As motorcycle journalist I am intimately familiar with the Yamaha’s two-wheeled offerings, but with no musical talent whatsoever it’s not often I come in contact with other offerings from the Tuning Fork Company. Riders may not be aware that Yamaha
is the largest musical instrument manufacturer in the world. Not only do Yamaha products create music, but there are also scores of high-fidelity goods to enjoy that music with. Recently, I got my hands on the newest offering in that segment – the Yamaha PRO 500 headphones
Yamaha says these headphones are designed to deliver natural sound that is vivid and balanced with exceptional soundstage that envelops the listener. I’m no audiophile, but these bad boys sound like a serious piece of kit.
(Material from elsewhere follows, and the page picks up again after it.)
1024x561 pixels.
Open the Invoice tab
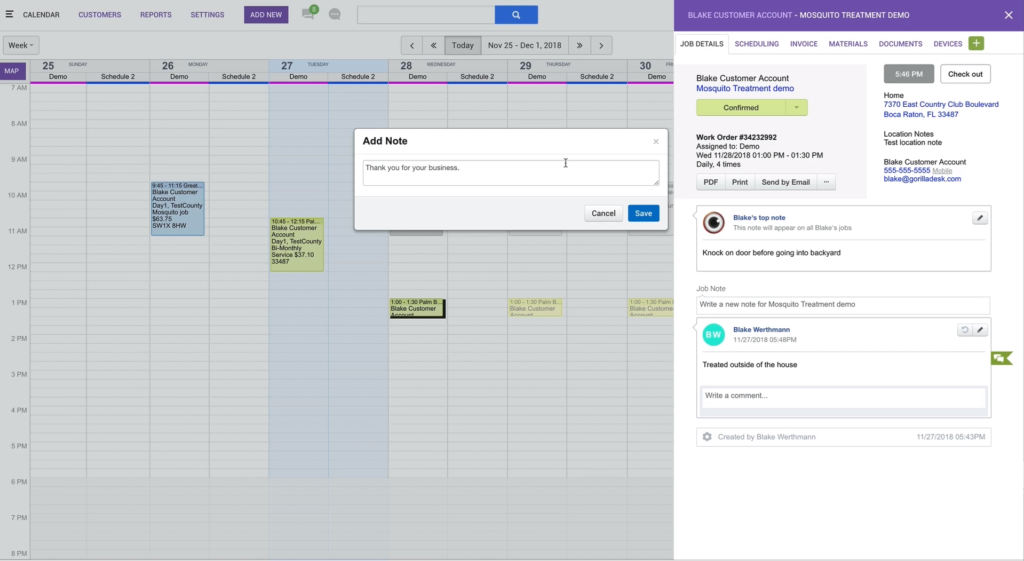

“Most headphones currently available fall into one of two camps,” stated Yamaha senior vice president Tom Sumner. “They either have unexciting conventional design aesthetics or they are tuned for specific music tastes with exaggerated bass that can warp the overall sound quality. There’s a market for headphones that fuse progressive style with true natural sound.”
A proprietary driver design with neodymium magnets are engineered to provide maximum efficiency when used with smartphones, tablets and other mobile devices. The 500 is the flagship of the PRO line of Yamaha headphones and adds an ultra-premium driver and rigid aluminum alloy ear cups. Two cords are included with the PRO 500: a four-foot length that includes an in-line microphone and remote optimized for Apple devices and a 10-foot length for use with home audio. Everything is wrapped up for travel in a padded hard case with a carabineer for attachment to backpacks or travel bags.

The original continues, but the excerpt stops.